───── Items ─────

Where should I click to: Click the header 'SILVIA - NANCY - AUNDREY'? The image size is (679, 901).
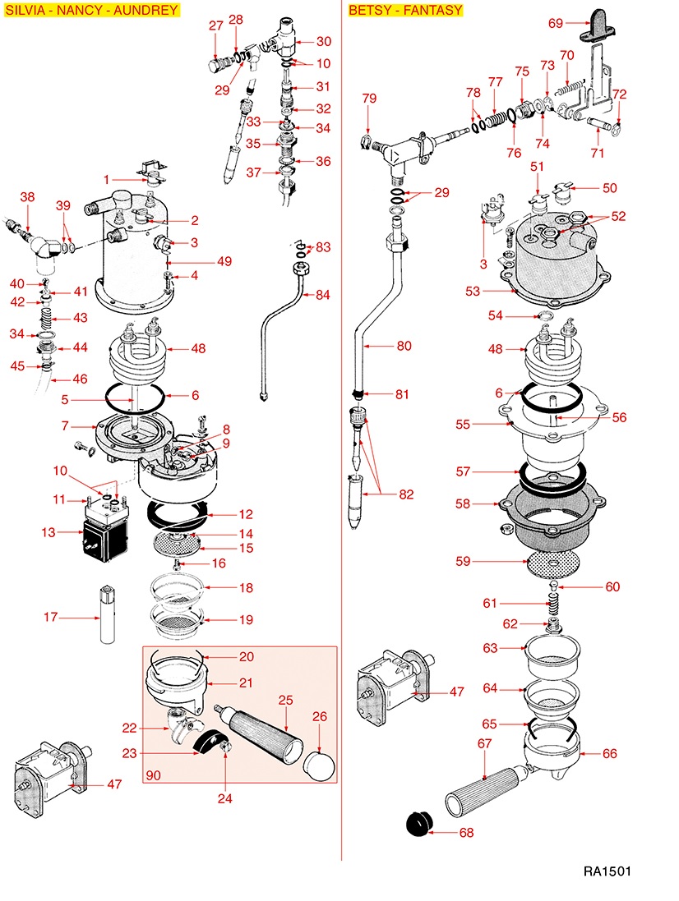[91, 11]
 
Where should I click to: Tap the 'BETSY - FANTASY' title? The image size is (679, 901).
[405, 11]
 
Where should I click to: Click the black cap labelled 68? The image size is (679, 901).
[421, 822]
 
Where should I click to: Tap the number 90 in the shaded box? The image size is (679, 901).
[153, 775]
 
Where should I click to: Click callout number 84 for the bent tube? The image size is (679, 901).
[323, 295]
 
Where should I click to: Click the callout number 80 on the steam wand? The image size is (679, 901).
[404, 346]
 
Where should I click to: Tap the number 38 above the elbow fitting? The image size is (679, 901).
[27, 197]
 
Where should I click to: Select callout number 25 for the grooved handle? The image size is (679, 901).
[285, 700]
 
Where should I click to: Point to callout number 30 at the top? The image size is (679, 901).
[323, 41]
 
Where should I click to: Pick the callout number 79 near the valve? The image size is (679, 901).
[369, 99]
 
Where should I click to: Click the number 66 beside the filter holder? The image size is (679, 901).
[609, 753]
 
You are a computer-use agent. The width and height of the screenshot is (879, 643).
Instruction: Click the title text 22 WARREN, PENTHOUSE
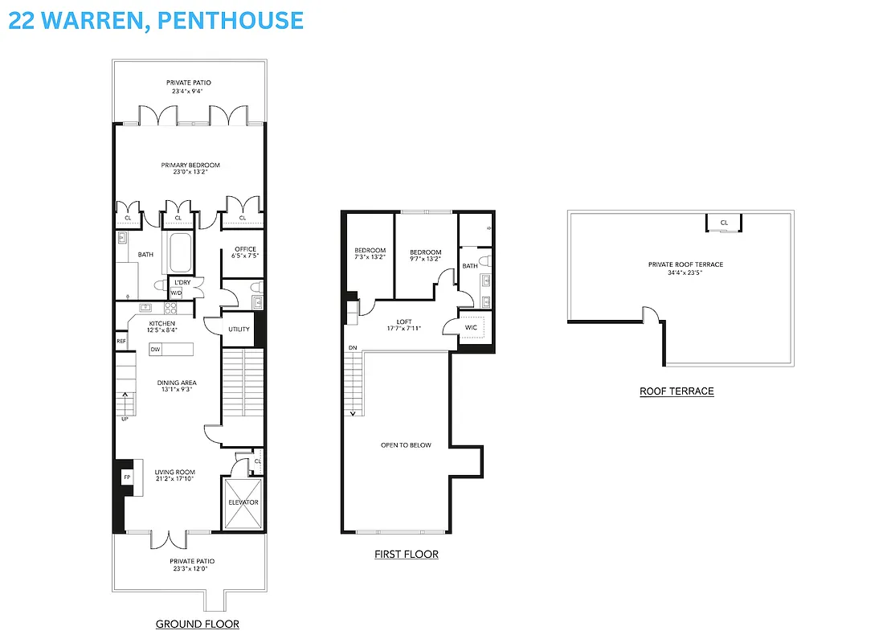click(x=156, y=20)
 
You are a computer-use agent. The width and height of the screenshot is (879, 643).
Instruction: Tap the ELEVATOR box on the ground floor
click(x=243, y=502)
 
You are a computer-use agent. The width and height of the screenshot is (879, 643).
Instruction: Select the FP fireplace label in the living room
click(x=127, y=477)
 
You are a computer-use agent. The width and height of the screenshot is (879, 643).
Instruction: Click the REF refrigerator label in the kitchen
click(x=121, y=342)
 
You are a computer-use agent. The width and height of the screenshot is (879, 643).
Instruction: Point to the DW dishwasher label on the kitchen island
click(x=155, y=349)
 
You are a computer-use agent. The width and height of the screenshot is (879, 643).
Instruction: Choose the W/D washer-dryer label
click(x=175, y=293)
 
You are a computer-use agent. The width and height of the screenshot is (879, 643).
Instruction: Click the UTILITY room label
click(x=239, y=330)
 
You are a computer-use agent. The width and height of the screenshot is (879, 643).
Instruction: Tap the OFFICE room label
click(x=245, y=249)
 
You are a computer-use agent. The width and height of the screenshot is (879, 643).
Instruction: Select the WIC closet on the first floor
click(x=472, y=327)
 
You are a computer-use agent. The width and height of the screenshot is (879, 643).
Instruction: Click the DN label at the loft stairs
click(x=353, y=348)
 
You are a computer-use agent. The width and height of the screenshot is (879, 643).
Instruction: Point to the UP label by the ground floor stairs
click(x=125, y=419)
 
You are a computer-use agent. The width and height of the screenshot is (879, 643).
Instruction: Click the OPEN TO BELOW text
click(x=406, y=444)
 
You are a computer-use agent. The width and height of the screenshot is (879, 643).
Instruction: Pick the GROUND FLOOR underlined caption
click(x=197, y=624)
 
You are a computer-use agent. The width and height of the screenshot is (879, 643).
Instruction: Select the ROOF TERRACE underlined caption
click(x=677, y=391)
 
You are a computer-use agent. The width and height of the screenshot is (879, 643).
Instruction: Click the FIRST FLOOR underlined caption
click(x=407, y=555)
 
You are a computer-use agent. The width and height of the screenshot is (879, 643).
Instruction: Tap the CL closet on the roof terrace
click(x=724, y=223)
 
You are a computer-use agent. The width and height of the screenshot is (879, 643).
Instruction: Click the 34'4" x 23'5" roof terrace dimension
click(x=685, y=273)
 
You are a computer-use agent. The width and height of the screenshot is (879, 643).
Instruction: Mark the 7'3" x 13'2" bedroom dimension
click(x=370, y=259)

─────

# [What you are asked to do]
Reproduce all of the entries above line for line, without the pictures.

# [Reply to the task]
Where should I click to: Click the header 'SILVIA - NANCY - AUNDREY'? The image size is (679, 901).
[91, 11]
 
Where should I click to: Tap the 'BETSY - FANTASY' title? The image size is (679, 901).
[405, 11]
 
Where should I click to: Click the black cap labelled 68? The image size is (679, 901).
[421, 822]
 
Where should I click to: Tap the number 90 in the shaded box? The image size is (679, 901).
[153, 775]
 
Where should I click to: Click callout number 84 for the bent tube? The image size is (679, 901).
[323, 295]
 
Where should I click to: Click the callout number 80 on the steam wand? The image size is (679, 901).
[404, 346]
 
Where should I click to: Tap the number 38 above the elbow fitting? The image size is (679, 901).
[27, 197]
 
Where should I click to: Select callout number 25 for the grooved handle? The image size is (679, 901).
[285, 700]
 
Where should I click to: Point to callout number 30 at the top? The image size is (679, 901).
[323, 41]
 
Where should I click to: Pick the callout number 79 near the valve? The image size is (679, 901).
[369, 99]
 
Where should I click to: Click the number 66 beside the filter holder? The image size is (679, 901).
[609, 753]
 
You are a computer-use agent. The width and height of the screenshot is (879, 643).
Instruction: Click the title text 22 WARREN, PENTHOUSE
click(x=156, y=20)
 
You are a computer-use agent. The width and height of the screenshot is (879, 643).
Instruction: Tap the ELEVATOR box on the ground floor
click(x=243, y=502)
 
You are a computer-use agent. The width and height of the screenshot is (879, 643).
Instruction: Select the FP fireplace label in the living room
click(x=127, y=477)
 
You are a computer-use agent. The width and height of the screenshot is (879, 643).
Instruction: Click the REF refrigerator label in the kitchen
click(x=121, y=342)
 
You are a computer-use agent. The width and height of the screenshot is (879, 643).
Instruction: Point to the DW dishwasher label on the kitchen island
click(x=155, y=349)
 
You are a computer-use agent. The width and height of the screenshot is (879, 643).
Instruction: Choose the W/D washer-dryer label
click(x=175, y=293)
 
You are a computer-use agent. The width and height of the screenshot is (879, 643).
Instruction: Click the UTILITY room label
click(x=239, y=330)
 
You are a computer-use agent. The width and height of the screenshot is (879, 643).
Instruction: Tap the OFFICE room label
click(x=245, y=249)
 
You are a computer-use agent. The width and height of the screenshot is (879, 643).
Instruction: Select the WIC closet on the first floor
click(x=472, y=327)
 
You are a computer-use agent. The width and height of the screenshot is (879, 643).
Instruction: Click the DN label at the loft stairs
click(x=353, y=348)
 
You are a computer-use agent. The width and height of the screenshot is (879, 643).
Instruction: Point to the UP label by the ground floor stairs
click(x=125, y=419)
 
You are a computer-use agent. The width and height of the screenshot is (879, 643).
Instruction: Click the OPEN TO BELOW text
click(x=406, y=444)
 
You are a computer-use agent. The width and height of the screenshot is (879, 643).
Instruction: Pick the GROUND FLOOR underlined caption
click(x=197, y=624)
 
You are a computer-use agent. The width and height of the screenshot is (879, 643).
Instruction: Select the ROOF TERRACE underlined caption
click(x=677, y=391)
 
You are a computer-use agent. The width and height of the screenshot is (879, 643).
Instruction: Click the FIRST FLOOR underlined caption
click(x=407, y=555)
 
You are a computer-use agent. The width and height of the screenshot is (879, 643).
Instruction: Tap the CL closet on the roof terrace
click(x=724, y=223)
 
You are a computer-use agent. The width and height of the screenshot is (879, 643).
Instruction: Click the 34'4" x 23'5" roof terrace dimension
click(x=685, y=273)
 
You are a computer-use agent. The width and height of the screenshot is (879, 643).
Instruction: Mark the 7'3" x 13'2" bedroom dimension
click(x=370, y=259)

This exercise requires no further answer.